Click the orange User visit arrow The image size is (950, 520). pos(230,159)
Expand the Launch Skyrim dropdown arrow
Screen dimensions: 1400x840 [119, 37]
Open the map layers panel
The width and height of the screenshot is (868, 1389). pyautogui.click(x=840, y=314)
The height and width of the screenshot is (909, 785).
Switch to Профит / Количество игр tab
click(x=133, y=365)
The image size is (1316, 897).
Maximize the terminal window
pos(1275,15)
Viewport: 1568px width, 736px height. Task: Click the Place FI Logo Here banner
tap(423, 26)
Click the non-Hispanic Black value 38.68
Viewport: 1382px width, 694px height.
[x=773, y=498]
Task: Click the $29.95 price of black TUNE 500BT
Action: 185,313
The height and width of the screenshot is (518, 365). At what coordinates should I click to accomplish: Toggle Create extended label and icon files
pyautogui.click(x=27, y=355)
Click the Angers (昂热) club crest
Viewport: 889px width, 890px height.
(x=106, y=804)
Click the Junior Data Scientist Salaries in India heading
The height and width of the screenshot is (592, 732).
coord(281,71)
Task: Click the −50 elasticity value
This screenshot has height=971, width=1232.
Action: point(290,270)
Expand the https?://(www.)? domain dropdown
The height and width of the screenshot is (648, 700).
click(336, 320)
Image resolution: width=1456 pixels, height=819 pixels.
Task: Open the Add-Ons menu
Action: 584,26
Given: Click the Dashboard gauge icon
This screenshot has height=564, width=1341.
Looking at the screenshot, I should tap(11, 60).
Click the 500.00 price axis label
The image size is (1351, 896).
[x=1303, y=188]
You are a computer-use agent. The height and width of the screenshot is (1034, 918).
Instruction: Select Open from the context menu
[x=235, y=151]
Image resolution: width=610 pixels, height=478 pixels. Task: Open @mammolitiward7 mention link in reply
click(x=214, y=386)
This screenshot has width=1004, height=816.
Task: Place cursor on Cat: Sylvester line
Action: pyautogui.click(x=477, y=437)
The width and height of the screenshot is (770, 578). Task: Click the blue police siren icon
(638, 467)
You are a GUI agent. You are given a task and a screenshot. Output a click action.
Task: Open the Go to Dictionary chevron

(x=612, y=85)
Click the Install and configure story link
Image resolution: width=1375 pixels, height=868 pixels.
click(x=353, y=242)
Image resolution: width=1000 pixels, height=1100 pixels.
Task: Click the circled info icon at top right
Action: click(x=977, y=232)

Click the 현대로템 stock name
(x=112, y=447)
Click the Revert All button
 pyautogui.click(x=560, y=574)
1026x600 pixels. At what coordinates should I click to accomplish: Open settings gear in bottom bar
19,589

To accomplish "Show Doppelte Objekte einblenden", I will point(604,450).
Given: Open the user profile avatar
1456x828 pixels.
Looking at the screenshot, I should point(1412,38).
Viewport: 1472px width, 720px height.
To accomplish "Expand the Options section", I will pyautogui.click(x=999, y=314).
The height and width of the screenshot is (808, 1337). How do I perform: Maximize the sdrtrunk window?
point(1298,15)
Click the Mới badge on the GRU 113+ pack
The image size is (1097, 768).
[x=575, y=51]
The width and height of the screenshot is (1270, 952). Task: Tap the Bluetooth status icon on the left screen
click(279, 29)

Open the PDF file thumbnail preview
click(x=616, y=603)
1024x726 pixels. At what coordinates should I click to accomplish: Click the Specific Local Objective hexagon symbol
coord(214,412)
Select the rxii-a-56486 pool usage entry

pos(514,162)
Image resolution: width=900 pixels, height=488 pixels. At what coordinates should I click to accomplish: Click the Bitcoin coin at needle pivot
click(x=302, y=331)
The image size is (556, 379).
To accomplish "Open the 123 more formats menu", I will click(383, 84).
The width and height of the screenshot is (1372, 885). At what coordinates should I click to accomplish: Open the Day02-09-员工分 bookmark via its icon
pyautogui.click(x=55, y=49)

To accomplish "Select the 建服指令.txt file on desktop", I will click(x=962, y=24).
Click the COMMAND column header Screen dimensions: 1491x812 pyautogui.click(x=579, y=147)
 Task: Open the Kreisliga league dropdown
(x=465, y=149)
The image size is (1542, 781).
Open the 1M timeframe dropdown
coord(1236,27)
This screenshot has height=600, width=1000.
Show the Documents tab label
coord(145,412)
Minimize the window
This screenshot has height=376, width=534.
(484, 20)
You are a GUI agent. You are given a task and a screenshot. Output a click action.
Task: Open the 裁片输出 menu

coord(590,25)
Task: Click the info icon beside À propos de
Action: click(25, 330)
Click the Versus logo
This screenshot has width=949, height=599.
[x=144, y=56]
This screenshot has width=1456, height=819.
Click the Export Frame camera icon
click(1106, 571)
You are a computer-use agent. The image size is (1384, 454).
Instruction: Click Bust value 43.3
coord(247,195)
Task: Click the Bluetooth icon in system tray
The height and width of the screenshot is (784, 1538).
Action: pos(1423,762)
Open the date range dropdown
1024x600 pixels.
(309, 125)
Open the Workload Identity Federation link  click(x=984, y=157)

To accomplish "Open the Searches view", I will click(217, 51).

━━━━━━━━━━━━━━━━━━━━

### [Alıştırma amacı]
Yukarıdaki kayıtların tüm satırlarını, her satıra bir dize düşecek biçimde bir JSON listesine aktarın. Boş satırları listeye almayın.

### [Doğru cevap]
[
  "Click the orange User visit arrow The image size is (950, 520). pos(230,159)",
  "Expand the Launch Skyrim dropdown arrow",
  "Screen dimensions: 1400x840 [119, 37]",
  "Open the map layers panel",
  "The width and height of the screenshot is (868, 1389). pyautogui.click(x=840, y=314)",
  "The height and width of the screenshot is (909, 785).",
  "Switch to Профит / Количество игр tab",
  "click(x=133, y=365)",
  "The image size is (1316, 897).",
  "Maximize the terminal window",
  "pos(1275,15)",
  "Viewport: 1568px width, 736px height. Task: Click the Place FI Logo Here banner",
  "tap(423, 26)",
  "Click the non-Hispanic Black value 38.68",
  "Viewport: 1382px width, 694px height.",
  "[x=773, y=498]",
  "Task: Click the $29.95 price of black TUNE 500BT",
  "Action: 185,313",
  "The height and width of the screenshot is (518, 365). At what coordinates should I click to accomplish: Toggle Create extended label and icon files",
  "pyautogui.click(x=27, y=355)",
  "Click the Angers (昂热) club crest",
  "Viewport: 889px width, 890px height.",
  "(x=106, y=804)",
  "Click the Junior Data Scientist Salaries in India heading",
  "The height and width of the screenshot is (592, 732).",
  "coord(281,71)",
  "Task: Click the −50 elasticity value",
  "This screenshot has height=971, width=1232.",
  "Action: point(290,270)",
  "Expand the https?://(www.)? domain dropdown",
  "The height and width of the screenshot is (648, 700).",
  "click(336, 320)",
  "Image resolution: width=1456 pixels, height=819 pixels.",
  "Task: Open the Add-Ons menu",
  "Action: 584,26",
  "Given: Click the Dashboard gauge icon",
  "This screenshot has height=564, width=1341.",
  "Looking at the screenshot, I should tap(11, 60).",
  "Click the 500.00 price axis label",
  "The image size is (1351, 896).",
  "[x=1303, y=188]",
  "You are a computer-use agent. The height and width of the screenshot is (1034, 918).",
  "Instruction: Select Open from the context menu",
  "[x=235, y=151]",
  "Image resolution: width=610 pixels, height=478 pixels. Task: Open @mammolitiward7 mention link in reply",
  "click(x=214, y=386)",
  "This screenshot has width=1004, height=816.",
  "Task: Place cursor on Cat: Sylvester line",
  "Action: pyautogui.click(x=477, y=437)",
  "The width and height of the screenshot is (770, 578). Task: Click the blue police siren icon",
  "(638, 467)",
  "You are a GUI agent. You are given a task and a screenshot. Output a click action.",
  "Task: Open the Go to Dictionary chevron",
  "(x=612, y=85)",
  "Click the Install and configure story link",
  "Image resolution: width=1375 pixels, height=868 pixels.",
  "click(x=353, y=242)",
  "Image resolution: width=1000 pixels, height=1100 pixels.",
  "Task: Click the circled info icon at top right",
  "Action: click(x=977, y=232)",
  "Click the 현대로템 stock name",
  "(x=112, y=447)",
  "Click the Revert All button",
  " pyautogui.click(x=560, y=574)",
  "1026x600 pixels. At what coordinates should I click to accomplish: Open settings gear in bottom bar",
  "19,589",
  "To accomplish \"Show Doppelte Objekte einblenden\", I will point(604,450).",
  "Given: Open the user profile avatar",
  "1456x828 pixels.",
  "Looking at the screenshot, I should point(1412,38).",
  "Viewport: 1472px width, 720px height.",
  "To accomplish \"Expand the Options section\", I will pyautogui.click(x=999, y=314).",
  "The height and width of the screenshot is (808, 1337). How do I perform: Maximize the sdrtrunk window?",
  "point(1298,15)",
  "Click the Mới badge on the GRU 113+ pack",
  "The image size is (1097, 768).",
  "[x=575, y=51]",
  "The width and height of the screenshot is (1270, 952). Task: Tap the Bluetooth status icon on the left screen",
  "click(279, 29)",
  "Open the PDF file thumbnail preview",
  "click(x=616, y=603)",
  "1024x726 pixels. At what coordinates should I click to accomplish: Click the Specific Local Objective hexagon symbol",
  "coord(214,412)",
  "Select the rxii-a-56486 pool usage entry",
  "pos(514,162)",
  "Image resolution: width=900 pixels, height=488 pixels. At what coordinates should I click to accomplish: Click the Bitcoin coin at needle pivot",
  "click(x=302, y=331)",
  "The image size is (556, 379).",
  "To accomplish \"Open the 123 more formats menu\", I will click(383, 84).",
  "The width and height of the screenshot is (1372, 885). At what coordinates should I click to accomplish: Open the Day02-09-员工分 bookmark via its icon",
  "pyautogui.click(x=55, y=49)",
  "To accomplish \"Select the 建服指令.txt file on desktop\", I will click(x=962, y=24).",
  "Click the COMMAND column header Screen dimensions: 1491x812 pyautogui.click(x=579, y=147)",
  " Task: Open the Kreisliga league dropdown",
  "(x=465, y=149)",
  "The image size is (1542, 781).",
  "Open the 1M timeframe dropdown",
  "coord(1236,27)",
  "This screenshot has height=600, width=1000.",
  "Show the Documents tab label",
  "coord(145,412)",
  "Minimize the window",
  "This screenshot has height=376, width=534.",
  "(484, 20)",
  "You are a GUI agent. You are given a task and a screenshot. Output a click action.",
  "Task: Open the 裁片输出 menu",
  "coord(590,25)",
  "Task: Click the info icon beside À propos de",
  "Action: click(25, 330)",
  "Click the Versus logo",
  "This screenshot has width=949, height=599.",
  "[x=144, y=56]",
  "This screenshot has width=1456, height=819.",
  "Click the Export Frame camera icon",
  "click(1106, 571)",
  "You are a computer-use agent. The image size is (1384, 454).",
  "Instruction: Click Bust value 43.3",
  "coord(247,195)",
  "Task: Click the Bluetooth icon in system tray",
  "The height and width of the screenshot is (784, 1538).",
  "Action: pos(1423,762)",
  "Open the date range dropdown",
  "1024x600 pixels.",
  "(309, 125)",
  "Open the Workload Identity Federation link  click(x=984, y=157)",
  "To accomplish \"Open the Searches view\", I will click(217, 51)."
]